YOUR INSTRUCTIONS -
Reproduce every one of the following lines word for word, keeping their order unchanged.

══════

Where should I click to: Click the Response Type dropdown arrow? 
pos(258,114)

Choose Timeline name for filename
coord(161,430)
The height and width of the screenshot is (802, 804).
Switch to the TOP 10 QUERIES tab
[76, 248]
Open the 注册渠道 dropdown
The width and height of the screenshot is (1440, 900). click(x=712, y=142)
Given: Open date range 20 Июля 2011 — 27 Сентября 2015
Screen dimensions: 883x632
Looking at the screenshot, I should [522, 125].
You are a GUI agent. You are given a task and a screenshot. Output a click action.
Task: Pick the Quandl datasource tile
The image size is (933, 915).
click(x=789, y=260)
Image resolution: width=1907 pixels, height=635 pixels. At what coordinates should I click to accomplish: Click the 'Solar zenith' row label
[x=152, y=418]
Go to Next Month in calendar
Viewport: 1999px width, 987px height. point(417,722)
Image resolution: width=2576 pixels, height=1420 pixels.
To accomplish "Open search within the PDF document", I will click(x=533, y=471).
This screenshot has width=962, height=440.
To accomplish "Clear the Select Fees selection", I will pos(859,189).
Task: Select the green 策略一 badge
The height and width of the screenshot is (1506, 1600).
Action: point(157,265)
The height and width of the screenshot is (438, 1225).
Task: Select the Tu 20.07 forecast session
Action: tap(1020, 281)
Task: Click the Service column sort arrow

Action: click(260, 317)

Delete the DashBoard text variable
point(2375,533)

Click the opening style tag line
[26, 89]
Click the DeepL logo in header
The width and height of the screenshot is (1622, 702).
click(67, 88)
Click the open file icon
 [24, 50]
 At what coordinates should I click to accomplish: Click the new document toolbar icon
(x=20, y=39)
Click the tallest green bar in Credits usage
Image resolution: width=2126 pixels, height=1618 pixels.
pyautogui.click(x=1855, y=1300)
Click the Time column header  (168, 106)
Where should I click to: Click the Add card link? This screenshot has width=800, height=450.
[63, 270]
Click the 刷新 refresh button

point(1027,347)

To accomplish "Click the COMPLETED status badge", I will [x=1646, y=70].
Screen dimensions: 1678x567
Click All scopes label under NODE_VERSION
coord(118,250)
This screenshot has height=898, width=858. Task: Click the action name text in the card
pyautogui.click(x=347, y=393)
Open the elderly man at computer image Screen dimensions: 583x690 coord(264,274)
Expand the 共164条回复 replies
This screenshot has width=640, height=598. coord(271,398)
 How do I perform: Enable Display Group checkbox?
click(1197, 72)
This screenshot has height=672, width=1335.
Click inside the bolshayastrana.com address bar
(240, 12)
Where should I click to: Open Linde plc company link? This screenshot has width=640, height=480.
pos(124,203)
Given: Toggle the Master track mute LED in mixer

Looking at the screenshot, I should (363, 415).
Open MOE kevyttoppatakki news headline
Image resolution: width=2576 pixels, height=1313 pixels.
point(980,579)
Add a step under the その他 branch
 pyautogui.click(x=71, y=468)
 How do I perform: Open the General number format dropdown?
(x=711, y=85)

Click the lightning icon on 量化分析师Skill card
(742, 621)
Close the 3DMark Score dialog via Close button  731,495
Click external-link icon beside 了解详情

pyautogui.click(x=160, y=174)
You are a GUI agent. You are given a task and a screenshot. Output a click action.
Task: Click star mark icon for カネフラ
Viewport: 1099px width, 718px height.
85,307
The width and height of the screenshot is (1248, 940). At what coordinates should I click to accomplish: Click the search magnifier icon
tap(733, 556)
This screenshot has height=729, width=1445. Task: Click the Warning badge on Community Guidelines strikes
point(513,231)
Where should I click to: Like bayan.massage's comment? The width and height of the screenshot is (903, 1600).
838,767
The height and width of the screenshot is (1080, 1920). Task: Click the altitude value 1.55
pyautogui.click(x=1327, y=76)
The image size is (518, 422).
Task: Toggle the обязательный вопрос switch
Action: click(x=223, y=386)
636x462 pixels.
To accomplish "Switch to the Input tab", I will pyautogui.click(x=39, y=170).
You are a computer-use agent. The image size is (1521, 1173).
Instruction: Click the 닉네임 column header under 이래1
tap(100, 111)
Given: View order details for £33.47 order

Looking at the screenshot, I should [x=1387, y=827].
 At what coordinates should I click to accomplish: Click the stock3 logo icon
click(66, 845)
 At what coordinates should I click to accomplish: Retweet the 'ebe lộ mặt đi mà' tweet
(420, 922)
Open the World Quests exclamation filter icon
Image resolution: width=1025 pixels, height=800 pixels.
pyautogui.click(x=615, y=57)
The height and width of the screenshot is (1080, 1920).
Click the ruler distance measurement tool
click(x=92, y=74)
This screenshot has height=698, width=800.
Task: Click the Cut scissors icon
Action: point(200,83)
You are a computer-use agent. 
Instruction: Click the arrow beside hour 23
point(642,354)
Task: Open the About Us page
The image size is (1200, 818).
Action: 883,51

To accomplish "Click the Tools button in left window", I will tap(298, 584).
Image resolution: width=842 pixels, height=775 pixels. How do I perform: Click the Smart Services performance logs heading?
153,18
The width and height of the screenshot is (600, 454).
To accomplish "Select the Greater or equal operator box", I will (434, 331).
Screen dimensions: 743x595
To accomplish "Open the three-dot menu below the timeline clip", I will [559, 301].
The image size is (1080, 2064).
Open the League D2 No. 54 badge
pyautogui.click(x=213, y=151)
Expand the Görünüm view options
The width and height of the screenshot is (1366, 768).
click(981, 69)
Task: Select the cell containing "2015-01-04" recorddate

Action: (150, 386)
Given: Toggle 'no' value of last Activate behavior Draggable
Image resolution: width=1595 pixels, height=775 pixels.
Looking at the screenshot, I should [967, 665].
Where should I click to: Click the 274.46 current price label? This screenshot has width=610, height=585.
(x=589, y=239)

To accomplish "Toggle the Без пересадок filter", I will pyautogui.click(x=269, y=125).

══════

FINISHED TASK -
Where should I click to: Click the Response Type dropdown arrow? 
pos(258,114)

Choose Timeline name for filename
coord(161,430)
The height and width of the screenshot is (802, 804).
Switch to the TOP 10 QUERIES tab
[76, 248]
Open the 注册渠道 dropdown
The width and height of the screenshot is (1440, 900). click(x=712, y=142)
Given: Open date range 20 Июля 2011 — 27 Сентября 2015
Screen dimensions: 883x632
Looking at the screenshot, I should [522, 125].
You are a GUI agent. You are given a task and a screenshot. Output a click action.
Task: Pick the Quandl datasource tile
The image size is (933, 915).
click(x=789, y=260)
Image resolution: width=1907 pixels, height=635 pixels. At what coordinates should I click to accomplish: Click the 'Solar zenith' row label
[x=152, y=418]
Go to Next Month in calendar
Viewport: 1999px width, 987px height. point(417,722)
Image resolution: width=2576 pixels, height=1420 pixels.
To accomplish "Open search within the PDF document", I will click(x=533, y=471).
This screenshot has width=962, height=440.
To accomplish "Clear the Select Fees selection", I will pos(859,189).
Task: Select the green 策略一 badge
The height and width of the screenshot is (1506, 1600).
Action: point(157,265)
The height and width of the screenshot is (438, 1225).
Task: Select the Tu 20.07 forecast session
Action: tap(1020, 281)
Task: Click the Service column sort arrow

Action: click(260, 317)

Delete the DashBoard text variable
point(2375,533)

Click the opening style tag line
[26, 89]
Click the DeepL logo in header
The width and height of the screenshot is (1622, 702).
click(67, 88)
Click the open file icon
 [24, 50]
 At what coordinates should I click to accomplish: Click the new document toolbar icon
(x=20, y=39)
Click the tallest green bar in Credits usage
Image resolution: width=2126 pixels, height=1618 pixels.
pyautogui.click(x=1855, y=1300)
Click the Time column header  (168, 106)
Where should I click to: Click the Add card link? This screenshot has width=800, height=450.
[63, 270]
Click the 刷新 refresh button

point(1027,347)

To accomplish "Click the COMPLETED status badge", I will [x=1646, y=70].
Screen dimensions: 1678x567
Click All scopes label under NODE_VERSION
coord(118,250)
This screenshot has height=898, width=858. Task: Click the action name text in the card
pyautogui.click(x=347, y=393)
Open the elderly man at computer image Screen dimensions: 583x690 coord(264,274)
Expand the 共164条回复 replies
This screenshot has width=640, height=598. coord(271,398)
 How do I perform: Enable Display Group checkbox?
click(1197, 72)
This screenshot has height=672, width=1335.
Click inside the bolshayastrana.com address bar
(240, 12)
Where should I click to: Open Linde plc company link? This screenshot has width=640, height=480.
pos(124,203)
Given: Toggle the Master track mute LED in mixer

Looking at the screenshot, I should (363, 415).
Open MOE kevyttoppatakki news headline
Image resolution: width=2576 pixels, height=1313 pixels.
point(980,579)
Add a step under the その他 branch
 pyautogui.click(x=71, y=468)
 How do I perform: Open the General number format dropdown?
(x=711, y=85)

Click the lightning icon on 量化分析师Skill card
(742, 621)
Close the 3DMark Score dialog via Close button  731,495
Click external-link icon beside 了解详情

pyautogui.click(x=160, y=174)
You are a GUI agent. You are given a task and a screenshot. Output a click action.
Task: Click star mark icon for カネフラ
Viewport: 1099px width, 718px height.
85,307
The width and height of the screenshot is (1248, 940). At what coordinates should I click to accomplish: Click the search magnifier icon
tap(733, 556)
This screenshot has height=729, width=1445. Task: Click the Warning badge on Community Guidelines strikes
point(513,231)
Where should I click to: Like bayan.massage's comment? The width and height of the screenshot is (903, 1600).
838,767
The height and width of the screenshot is (1080, 1920). Task: Click the altitude value 1.55
pyautogui.click(x=1327, y=76)
The image size is (518, 422).
Task: Toggle the обязательный вопрос switch
Action: click(x=223, y=386)
636x462 pixels.
To accomplish "Switch to the Input tab", I will pyautogui.click(x=39, y=170).
You are a computer-use agent. The image size is (1521, 1173).
Instruction: Click the 닉네임 column header under 이래1
tap(100, 111)
Given: View order details for £33.47 order

Looking at the screenshot, I should [x=1387, y=827].
 At what coordinates should I click to accomplish: Click the stock3 logo icon
click(66, 845)
 At what coordinates should I click to accomplish: Retweet the 'ebe lộ mặt đi mà' tweet
(420, 922)
Open the World Quests exclamation filter icon
Image resolution: width=1025 pixels, height=800 pixels.
pyautogui.click(x=615, y=57)
The height and width of the screenshot is (1080, 1920).
Click the ruler distance measurement tool
click(x=92, y=74)
This screenshot has height=698, width=800.
Task: Click the Cut scissors icon
Action: point(200,83)
You are a computer-use agent. 
Instruction: Click the arrow beside hour 23
point(642,354)
Task: Open the About Us page
The image size is (1200, 818).
Action: 883,51

To accomplish "Click the Tools button in left window", I will tap(298, 584).
Image resolution: width=842 pixels, height=775 pixels. How do I perform: Click the Smart Services performance logs heading?
153,18
The width and height of the screenshot is (600, 454).
To accomplish "Select the Greater or equal operator box", I will (434, 331).
Screen dimensions: 743x595
To accomplish "Open the three-dot menu below the timeline clip", I will [559, 301].
The image size is (1080, 2064).
Open the League D2 No. 54 badge
pyautogui.click(x=213, y=151)
Expand the Görünüm view options
The width and height of the screenshot is (1366, 768).
click(981, 69)
Task: Select the cell containing "2015-01-04" recorddate

Action: (150, 386)
Given: Toggle 'no' value of last Activate behavior Draggable
Image resolution: width=1595 pixels, height=775 pixels.
Looking at the screenshot, I should [967, 665].
Where should I click to: Click the 274.46 current price label? This screenshot has width=610, height=585.
(x=589, y=239)

To accomplish "Toggle the Без пересадок filter", I will pyautogui.click(x=269, y=125).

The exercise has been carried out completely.